== Stored data
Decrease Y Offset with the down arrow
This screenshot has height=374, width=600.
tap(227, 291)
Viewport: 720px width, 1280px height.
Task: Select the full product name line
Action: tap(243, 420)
====
■ **The task**
Each record above should be repeated exactly as it appears.

■ **Exercise answer**
Decrease Y Offset with the down arrow
This screenshot has height=374, width=600.
tap(227, 291)
Viewport: 720px width, 1280px height.
Task: Select the full product name line
Action: tap(243, 420)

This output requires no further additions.